Tone Deaf’s Dunja Nedic finds that the adage ‘opposites attract’ is a myth.

This is why a duet between much-loved local, Julia Stone, and Pennsylvanian singer/songwriter, William Fitzsimmons, was a natural meeting. Both gravitate towards the gentle, yet intensely personal in their music, and created the perfect blend of sentiment for Fitzsimmons’s track, ‘Let You Break’.

‘I’ve been a fan of Angus and Julia for a little while, it was kind of a random thing. I knew that that song was something I had a very specific thing in mind for. We had it fully recorded and finished and I ended up throwing it out and starting from scratch again because it just wasn’t the right feel.

‘Anyway, the long and short is we’re on the same label in the States, somebody suggested that maybe Julia will be somebody that would work. I thought that would be a brilliant idea and she was kind enough to do it. I think I was in France at the time when I first heard the first mix of it and I knew it was what it needed to be, it was good.’

A soft-spoken psychotherapist slash musician who has openly written and sung about experiences as personal as his familial disintegration during his youth, his divorce from his wife and mental illness, Fitzsimmons has found for his music its own little space to belong.

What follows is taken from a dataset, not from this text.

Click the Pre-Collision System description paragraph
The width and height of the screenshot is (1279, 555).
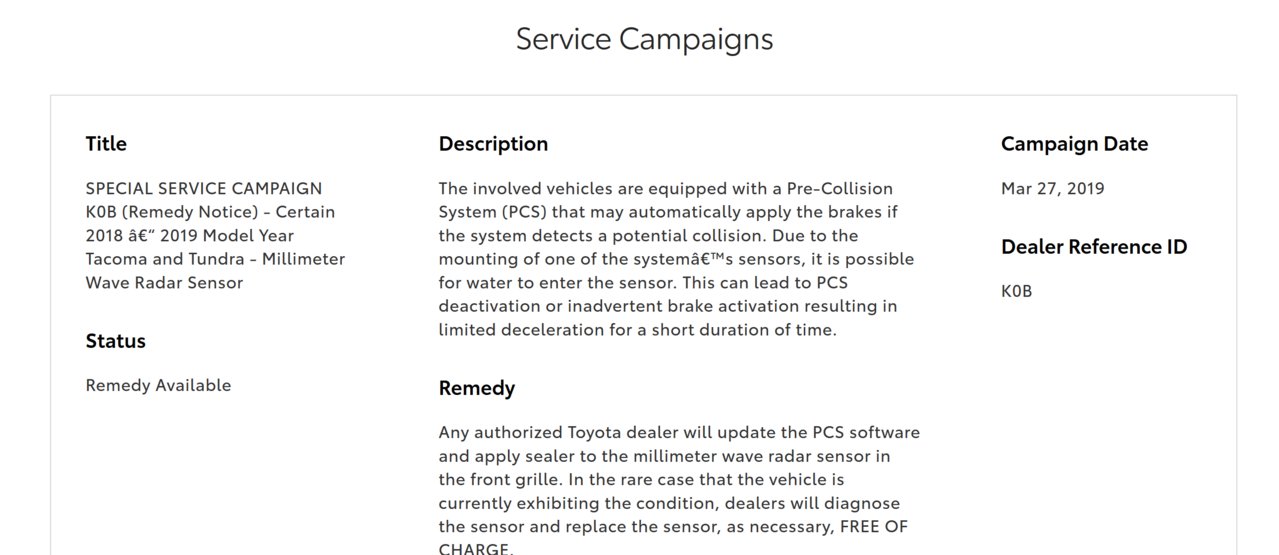(676, 259)
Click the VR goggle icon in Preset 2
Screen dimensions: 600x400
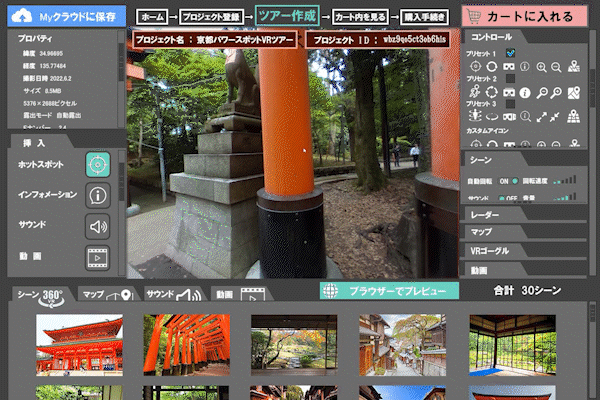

‘It sounds a little bit trite but I really do mean it, there’s a lot of people that are much better at any single aspect of being a musician or writer than I am, but that’s why I think I was getting the opportunity because I do have a bit of a unique placement in this field,’ says Fitzsimmons. ‘I feel like if I stay on that path, I’m doing the right thing but if I start making songs to try to get bigger or get bigger pay cheques or something, I don’t think I’m really using that opportunity the way I was meant to.’

Fitzsimmons’s 2008 release, The Sparrow and the Crow, detailed his separation from his wife of almost a decade and was rewarded with various awards and accolades, including iTunes Australia’s Best International Singer/Songwriter Album in 2009, and iTunes US’s Best Singer/Songwriter Album in 2008. On his third and most recent album, Gold in the Shadow, he has continued with the abundant self-disclosure that both fans and critics have come to love and expect from him.

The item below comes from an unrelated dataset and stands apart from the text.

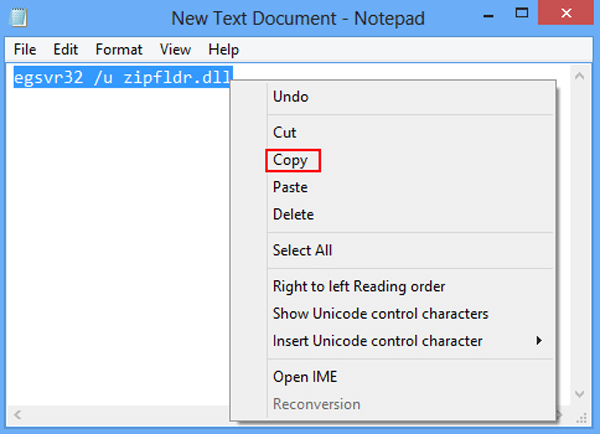Click the vertical scrollbar down arrow
This screenshot has width=600, height=434.
coord(579,394)
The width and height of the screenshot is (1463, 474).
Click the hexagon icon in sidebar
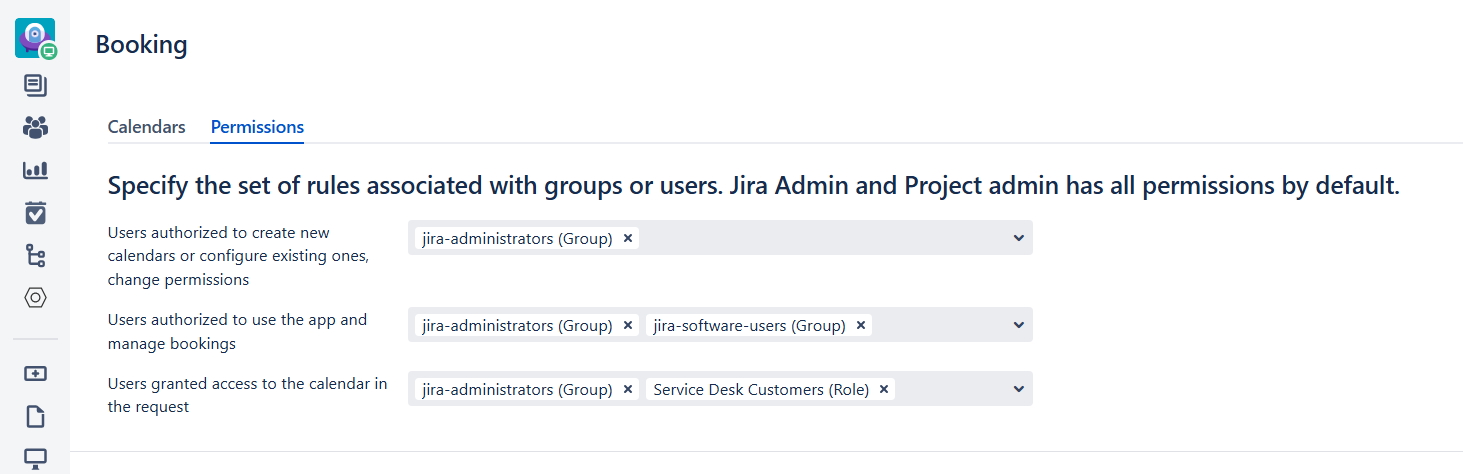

‘It’s just the way I was raised and it’s how my mother always taught us to be, to be honest even if it is a bit painful. That’s probably one of the things that led me to getting into psychology and counseling and everything,’ he explains. ‘There, the only way is absolute disclosure and vulnerability so when it came to music, it just felt like it was the natural thing to do. I kind of think if you hold back on that stuff, you’re never quite going to get to the real deep nasty stuff; that’s where the change actually takes place…[and] you can be on the other side of that, you just need to get through all the ugly stuff first.

‘Most music really is therapeutic, whether or not the writer or the listener mean it to be. If you’re connecting with it on any level, it’s doing something, whether it’s giving you a little bit of joy or soothing some sort of pain you have, it’s almost all therapeutic. I just try to make that as effective and powerful as possible. In that sense, when I sit down to write a song, the therapy part of it still is the foremost thing. To me I’m 51% therapist and 49% musician.’

It doesn’t appear that there is any conflict on Fitzsimmons’s part around being both a psychologist and a musician, and both his musical and academic upbringing have clearly played a role in what he wants his songwriting to bring to his audience.

‘Nothing beats when I come out [after the shows] and I talk to people or they write me little messages online that say that it really helped them get through a really difficult time in their life. That’s incredible,’ he graciously states.

But no matter the high esteem fans that fans hold him in, it seems that even Fitzsimmons can rely on his parents to keep his feet firmly on the ground.

‘They don’t quite understand it. My Dad would be more impressed if I was trained in classical music,’ he laughs. ‘They always have to have something to hold over you just a little bit.

Gold In The Shadow is out now in Australia through Shock.